───── READING TEXT

= Harry C. Baker =

American roller coaster designer

Harry C. Baker (1886 or 1887 – August 23, 1939) was an American entrepreneur most notable for his involvement with the construction of roller coasters. Through partnerships and later, as president of the Harry C. Baker Company, Baker would be involved with notable designs such as the Cyclone at Coney Island, the Blue Streak at Woodcliffe Pleasure Park, and Jack Rabbit at Kennywood.

==Biography==

Baker was the former manager of Rexford Park, Schnectady, New York and served on the staff at Riverview Park in Chicago. From 1920 to 1923, Baker served as the Secretary and Treasurer of the John A. Miller-led Miller & Baker, Inc. Serving as office manager of the firm's Grand Central Terminal location, he was involved with the construction of over 40 coasters.

──────────
───── DATA SHOWN

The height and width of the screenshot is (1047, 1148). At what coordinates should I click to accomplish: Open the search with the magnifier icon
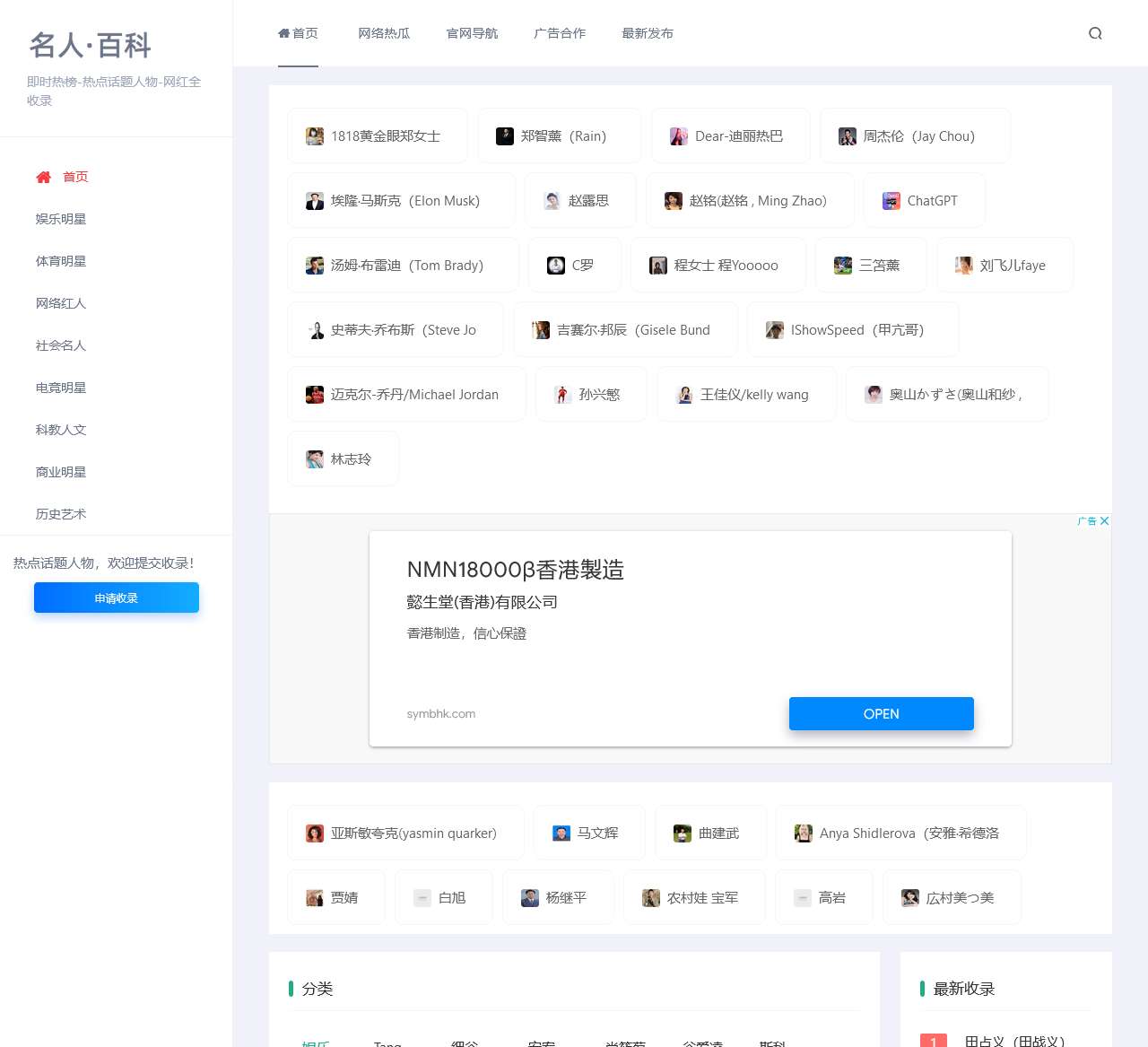coord(1095,33)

──────────

=== EXERCISE ===
List every roller coaster the Harry C. Baker biography names, along with the park or location it gives for each.

=== COMPLETE ANSWER ===
- Cyclone, at Coney Island
- Blue Streak, at Woodcliffe Pleasure Park
- Jack Rabbit, at Kennywood